Yeah, right. This is fixed in v7.

> > +             if (!p) {
> > +                     warning(_("invalid element '%s' from remote info"), elem);
> > +                     continue;
> > +             }
>
>         elem pointed at "foo" or "foo,"; we may have stripped the
>         trailing comma, but we didn't see the equal sign to start
>         the value at all.  Bad input.
>
> > +             *p = '\0';
>
>         Terminate the name by replacing '=' with NUL.
>
> > +             value = url_percent_decode(p + 1);
>
>         Can this helper function fail and signal that it saw a
>         malformed data?  If not already, shouldn't it be taught to
>         do so?
>
> We are inventing the syntax for this data in this series, so if this
> helper takes garbage data silently, and if we are not willing to fix
> it, then we can even consider changing the syntax to something with
> a helper we can use that already has a good error checking.

I am not sure what the interface would look like. Should a version of
url_percent_decode() that returns NULL in case of error would be
enough, or should it use `return error("...");`in case of error?

And it seems to me that an error can only happen when the string
passed to url_percent_decode() contains a '%' which is not followed by
2 hexadecimal characters, or do you see other possible errors?

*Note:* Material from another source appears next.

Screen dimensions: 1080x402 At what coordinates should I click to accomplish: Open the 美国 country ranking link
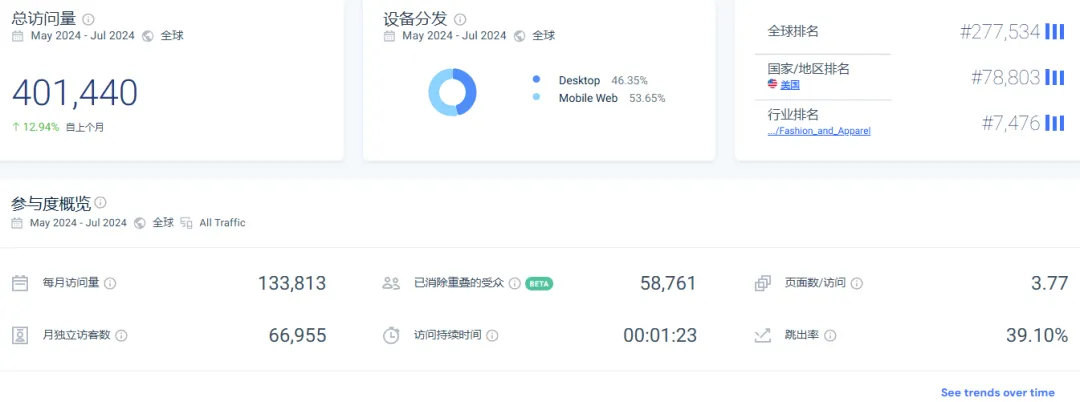(789, 85)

For now I haven't changed this in v7, but I am open to suggestions
about the best way to implement it in a v8 or maybe a separate series.

> > +             if (!strcmp(elem, "name"))
> > +                     info->name = value;
> > +             else if (!strcmp(elem, "url"))
> > +                     info->url = value;
> > +             else
> > +                     free(value);
>
> As url_percent_decode() always allocate a new copy of string even
> when there is nothing to decode, value will always be an allocated
> string, and if we are not storing it away, it will leak.  The copies
> we kept in info->{name,url} are ours to own.  Makes sense.
>
> > +     strbuf_list_free(elems);
>
> And because [elem..p] (name) we only peeked, we can safely release
> the whole thing.  If you used string_list_split_in_place(), you
> would only free the string_list shell without having to free the
> underlying string.

Yeah, it's better with string_list_split_in_place().

Thanks.